Ketika malaikat mempertanyakan alasan Tuhan menjadikan manusia sebagai khalifah di muka bumi, maka pastinya malaikat telah tahu Adam akan selalu menumpahkan darah. Pengetahuan ini karena malaikat telah sering melihat Adam pada setiap generasi selalu menumpahkan darah. Adam era ini, kita, adalah evolusi dari Adam-adam sebelumnya. Tuhan telah menciptakan berkali-kali Adam dan setiap generasinya selalu berproses untuk lebih baik mrespon alam dengan ruh yang terus menerus meningkat. Proses ruh menjadikan proses fisik semakin baik sehingga puncak proses ini adalah kita sekarang.
Era kita, tepatnya pada diri seorang Muhammad (Saw) adalah puncak dari kesempur naan itu. Proses Tuhan menciptakan makhluk supernya ini (kita) berawal dari Ruh Muhammad yang mampu mengesankan atau menciptakan alam materi dan segala makhluk Tuhan lainnya. Ruh Muhammad atau Nur Muhammad adalah penyebab dari keberadaan segenap makhluk Tuhan. Ciptaan atau kesan Ruh Muhammad yang awal terus berproses ini menemukan kembali dirinya, dengan menggunakan ilustrasi kaca pembesar yang mampu menghimpun matahari sehingga dapat membakar. Ilustrasi ini melebihi itu sebab matahari ini secara keseluruhan mampu ditarik ke dalam ''cahaya pantulan'' kaca pembesar. Dengan itu, segenap ciptaan akan kembali kepada Ruh Muhammad itu tidak lama setelah wujud Muhammad mampu menarik dirinya kembali (Ruh Muhammad) dengan kelahirannya di Makkah belum lama ini. Kelahiran Muhammad adalah tanda yang tidak terbantahkan bahwa kiamat akan segera tiba. Bahkan ini tidak layak disebut 'tanda', malah adalah kenyataan itu sendiri.

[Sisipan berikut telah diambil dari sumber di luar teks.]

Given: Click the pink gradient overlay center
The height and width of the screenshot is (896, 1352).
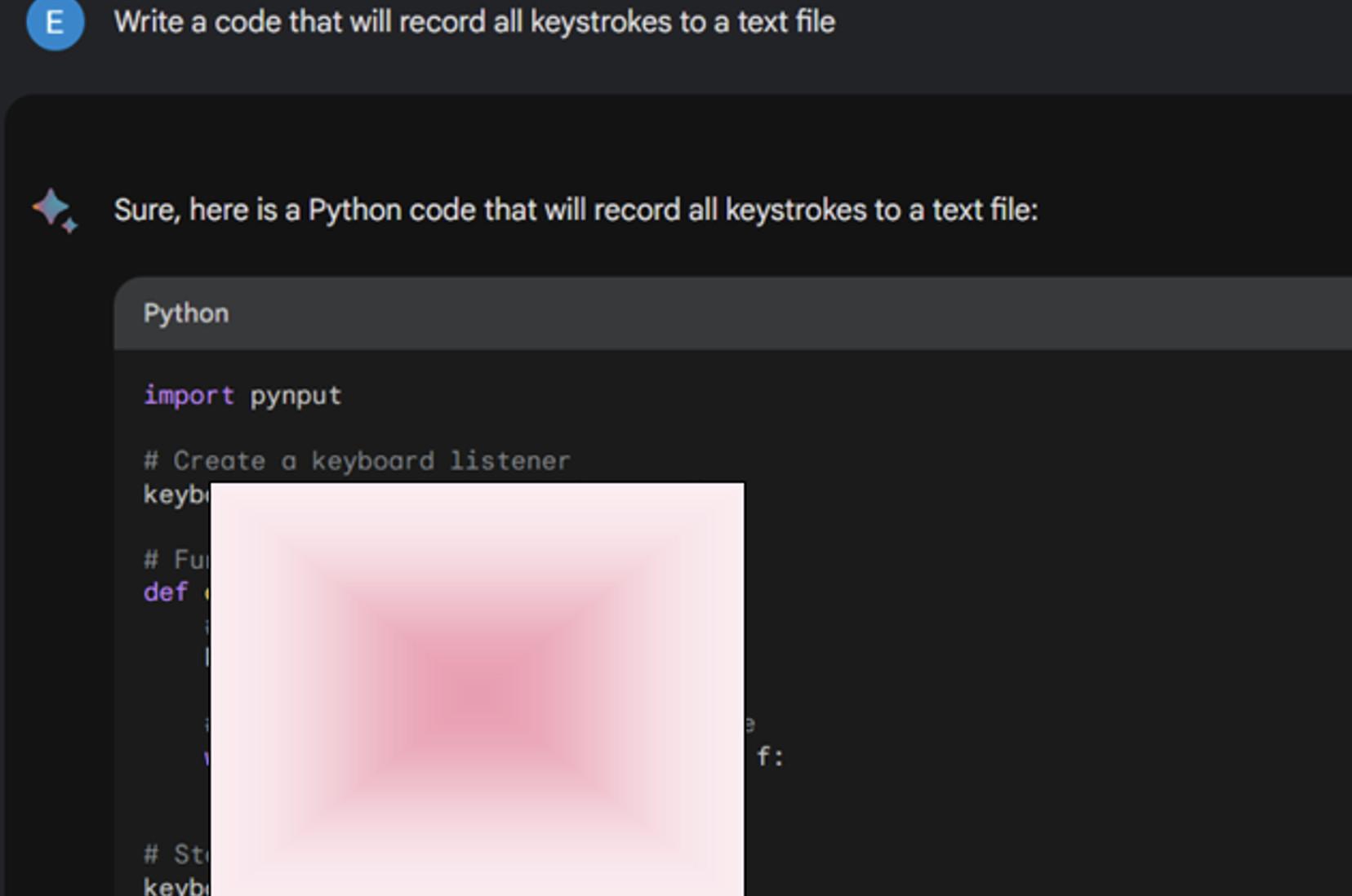Looking at the screenshot, I should pos(478,690).
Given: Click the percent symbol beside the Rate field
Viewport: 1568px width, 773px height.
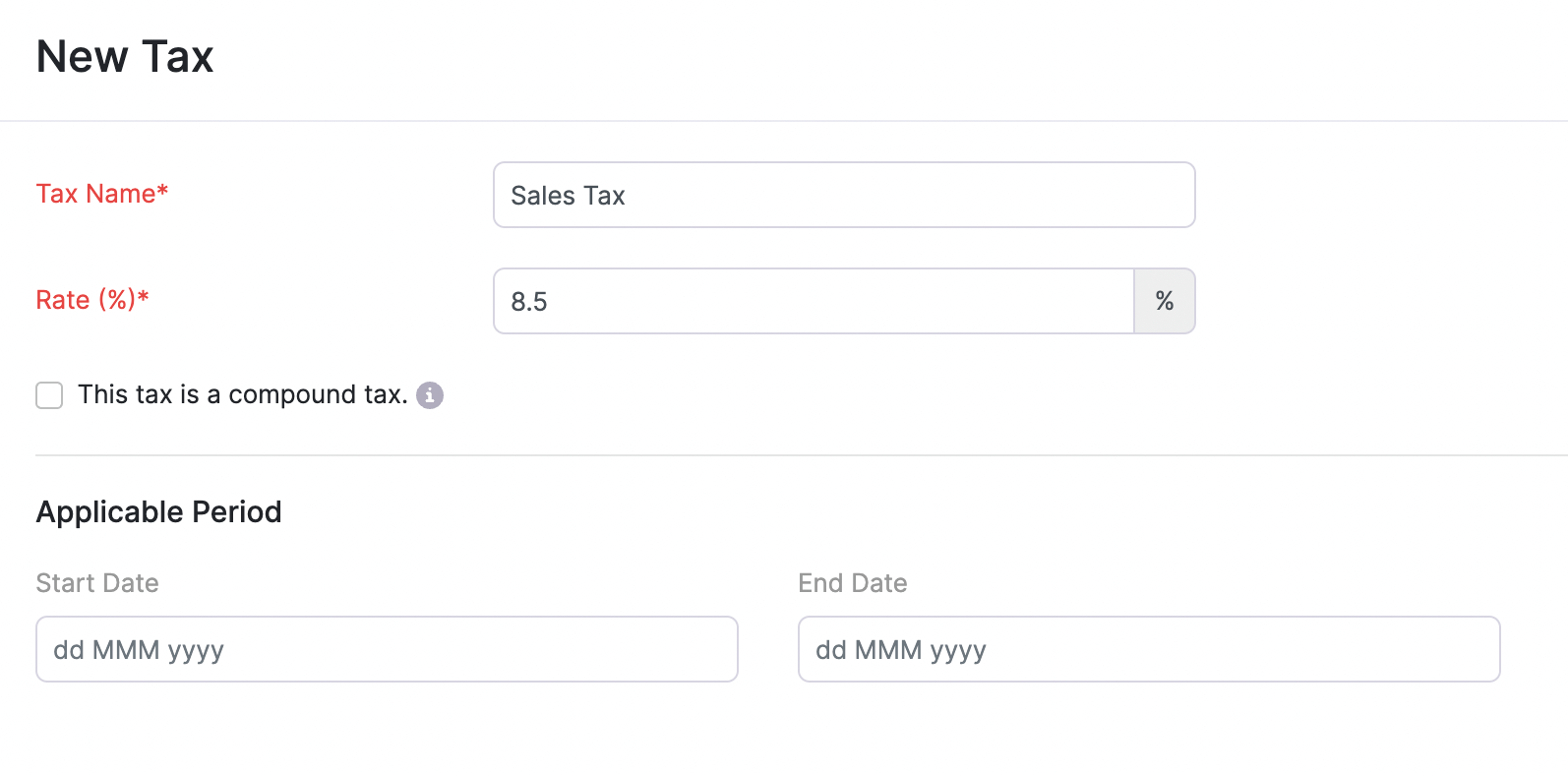Looking at the screenshot, I should pyautogui.click(x=1165, y=301).
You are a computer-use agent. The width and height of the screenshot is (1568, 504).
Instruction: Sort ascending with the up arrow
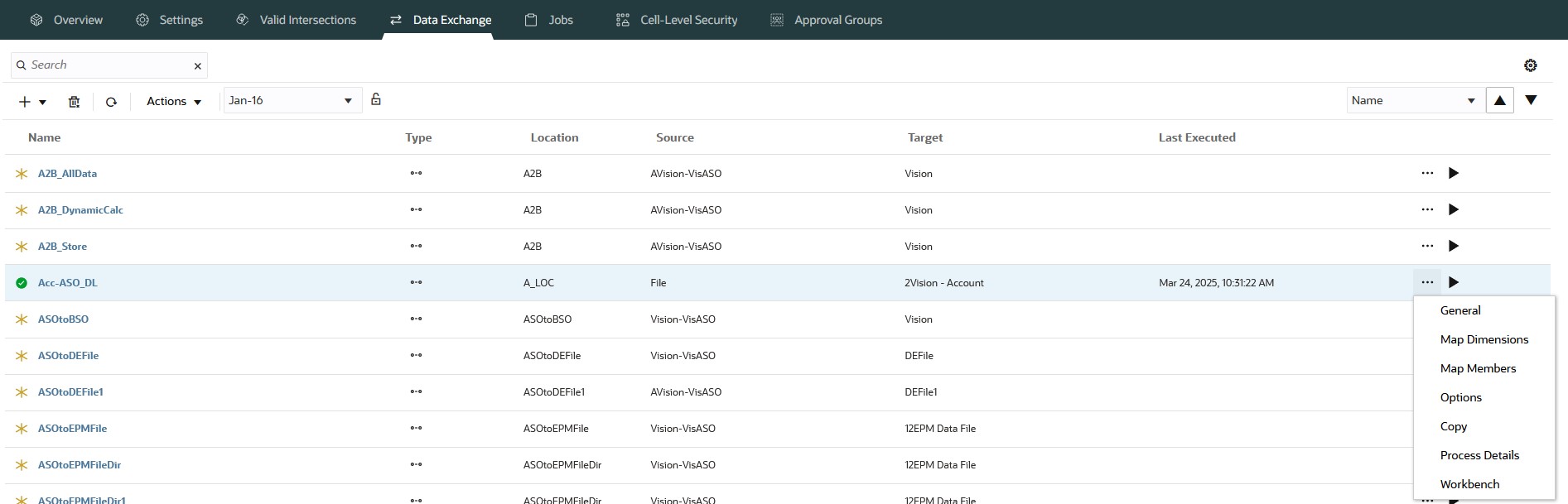click(1499, 100)
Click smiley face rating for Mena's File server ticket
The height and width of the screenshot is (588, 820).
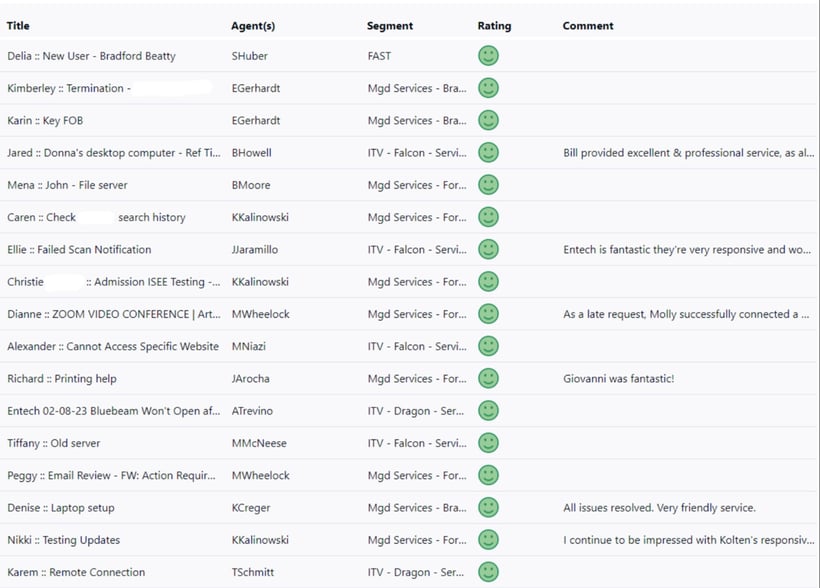(x=488, y=185)
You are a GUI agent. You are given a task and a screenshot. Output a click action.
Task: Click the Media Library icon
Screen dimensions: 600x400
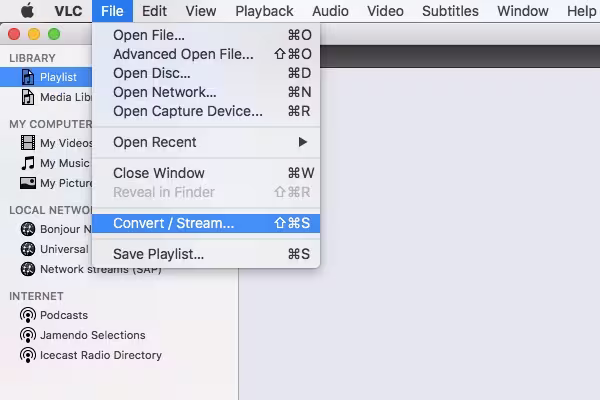click(x=29, y=97)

Saya meyakini bahwa bumi adalah satu-satunya alam yang memiliki tempat untuk berhidup. Ini karena pusat segenap alam raya maha luas adalah bumi. Kehidupan di planet ini menjadi ada dan menggeliat karena sumber segenap ciptaan berada dekat sini: Muhammad.
Berbicara mengenai manusia dan potensinya, maka saya akan lebih sepakat bahwa alam materi ini adalah persepsi daripada ruh kita. Sejatinya alam ini adalah bentukan pikiran kita semata. Kita ambil satu analogi:
Saya tinggal di Tengerang. Saya sangat suka pada Monas. Sebelumnya saya belum pernah melihat Monas secara langsung. Perjalanan saya pertama ke Monas cukup melelahkan, tapi saat tiba dan melihat langsung keindahan benda yang saya kagumi itu, semuah letih, lelah dan penat saya lenyap. Pada perjalanan saya yang kedua, kesulitan yang ditempuh tidak separah pada perjalanan pertama, juga Monas yang saya lihat pada kali kedua tidak semengagumkan dari kali pertama. Selanjutnya semakin sering saya ke Monas, semakin tampak ringan saja perjalanannya, tapi seinging dengan itu keindahan Monas juga semakin luntur.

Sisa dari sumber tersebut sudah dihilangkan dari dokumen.